Cognitive Behavior Therapy Focus: Cognitive Errors

Woman Going Through Depression

The human mind is a powerhouse that contains much-untapped energy. There is no limitation to what a human mind can conceive. Also, the human brain has an incredible ability to achieve what it has imagined. Thoughts are a powerful tool that the human mind generates.

How human beings feel has a massive connection to their beliefs, and their views are a product of their environment. Depression and other disorders are sometimes the results of unordered thoughts.

Correcting how one thinks can improve one’s emotional state and it is on this principle that cognitive therapy was born.

Cognitive behavior therapy and DBT in Westport – offered by institutions such as The Center for Cognitive and Behavioral Health – seek to solve cognitive errors and improve the quality of someone’s life. Some of the cognitive errors that cognitive treatment resolves include:


That occurs when life events frustrate an individual. With time, this individual lacks to identify the importance of various things that he should otherwise take with a lot of seriousness.

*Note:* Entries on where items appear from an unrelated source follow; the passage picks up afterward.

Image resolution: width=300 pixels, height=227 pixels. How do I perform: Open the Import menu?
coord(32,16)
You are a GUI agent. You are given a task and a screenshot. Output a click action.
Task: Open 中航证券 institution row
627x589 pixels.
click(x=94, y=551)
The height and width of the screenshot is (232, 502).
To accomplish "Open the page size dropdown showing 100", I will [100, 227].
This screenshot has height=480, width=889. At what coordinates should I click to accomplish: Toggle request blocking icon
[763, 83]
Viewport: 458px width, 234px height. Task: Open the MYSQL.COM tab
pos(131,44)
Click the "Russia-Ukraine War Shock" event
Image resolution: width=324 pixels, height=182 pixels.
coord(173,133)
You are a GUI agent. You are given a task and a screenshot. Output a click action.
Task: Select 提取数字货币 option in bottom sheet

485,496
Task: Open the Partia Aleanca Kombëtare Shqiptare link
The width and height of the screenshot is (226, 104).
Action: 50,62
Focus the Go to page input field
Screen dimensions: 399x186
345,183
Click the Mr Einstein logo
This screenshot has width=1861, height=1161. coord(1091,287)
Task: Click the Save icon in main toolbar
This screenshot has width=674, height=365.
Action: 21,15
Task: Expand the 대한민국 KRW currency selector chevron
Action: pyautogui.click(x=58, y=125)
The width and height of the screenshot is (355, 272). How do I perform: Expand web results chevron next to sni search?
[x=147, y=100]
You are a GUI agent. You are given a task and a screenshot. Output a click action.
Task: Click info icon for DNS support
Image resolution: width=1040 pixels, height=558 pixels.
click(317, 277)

That occurs when an individual relates an adverse event in their life to themselves. People blame themselves for things that happen to them while in reality, the events in their lives have nothing to do with them.

Selective Abstraction

Life offers different things and selective abstraction results when an individual chooses to focus on one side of the situation, and usually, this is the negative aspect.

Dichotomous Thinking

This error occurs when an individual sees a situation in only two ways: either all or none. Dichotomous thinking is dangerous as there are more than two ways of handling any case.

The above are but some of the cognitive errors that a cognitive therapist seeks to solve. Leading one to see the different sides of life situations can change the life of an individual for the better. In the past, cognitive therapy has served as effective alternatives to medication in treating depression.